Druid is designed to make streaming data queryable as quickly as possible. JOINs are either impossible or incur a large performance penalty. Updates are only possible via batch jobs. Druid leverages data denormalization and write-time aggregation at ingestion to reduce query latency.


Apache Pinot vs Apache Druid Queries

Queries
Apache Pinot
Apache Druid
Joins
SQL joins limited to inner join, left-outer, and semi-join
Yes, only for datasets that fit in memory, and with a query latency penalty
Query language
SQL
Druid native queries • Druid SQL
Developer tooling
• API for querying SQL via POST command • Clients for JDBC, Java, Python, and Golang • Integrations with Trino and Presto
• Druid SQL API
Visualization tools
Integrations with Tableau and Superset
Pivot, maintained by Imply

In Pinot, SQL-like queries are received by brokers and scatter the request between real-time and offline servers. The two tables then process requests, send results back to the broker, and responds with the result. Joins are limited, as is support for UDFs and subqueries, making Pinot more or less useful depending on the use case.

Druid has a native JSON-based query language and provides Druid SQL as an alternative that translates into its native queries. JOINs are not recommended.


Apache Pinot vs Apache Druid Scalability

Scalability
Apache Pinot
Apache Druid
Vertical scaling
All 4 pinot node types can be resized manually
Users can manually increase or decrease server sizes
Horizontal scaling
• Users can add additional Pinot nodes to scale horizontally • Rebalancing is manual
• Users can manually add additional nodes to a scaled-out cluster. • Imply automates some of the horizontal scaling process.
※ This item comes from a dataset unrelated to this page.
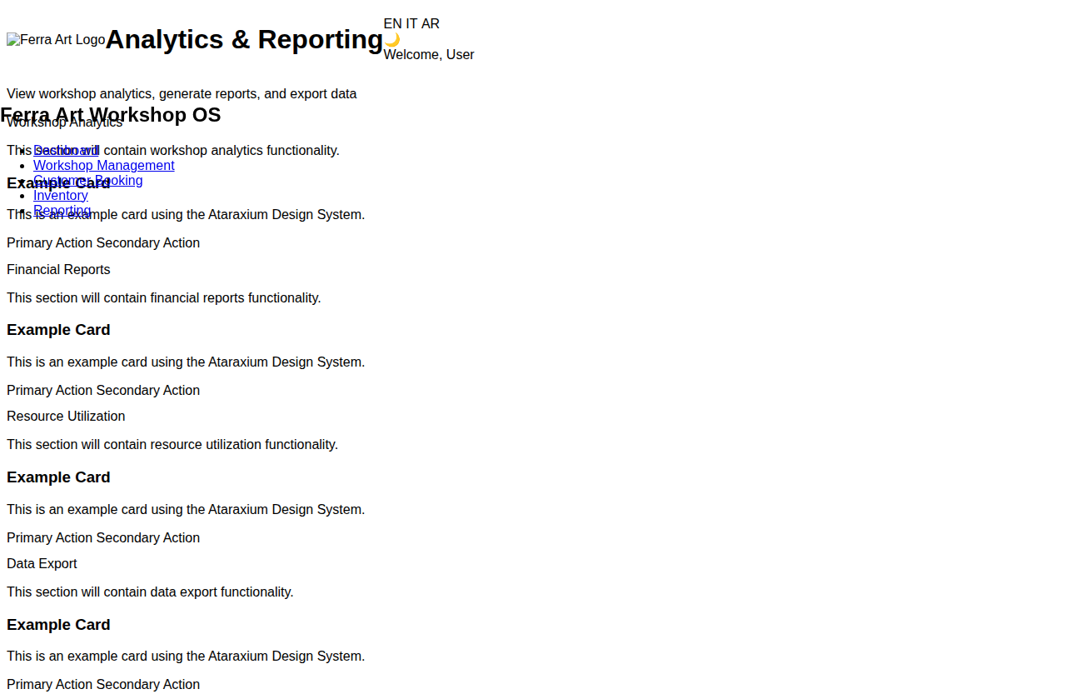
Task: Select the Financial Reports section tab
Action: (58, 270)
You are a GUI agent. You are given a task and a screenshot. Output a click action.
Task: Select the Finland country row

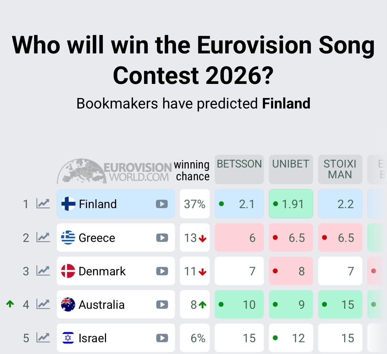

Pinot allows for vertical scaling by increasing CPU and memory for each node as well as horizontal scaling by adding additional nodes. Capacity planning is a time-consuming, iterative, and manual task. It involves load testing and tuning across multiple vectors including read QPS, write QPS, number of streaming partitions, daily data size, retention period, types of workloads, number and type of segments, and much more.

Druid users are exposed to complex decisions about the number and size of servers as clusters are scaled.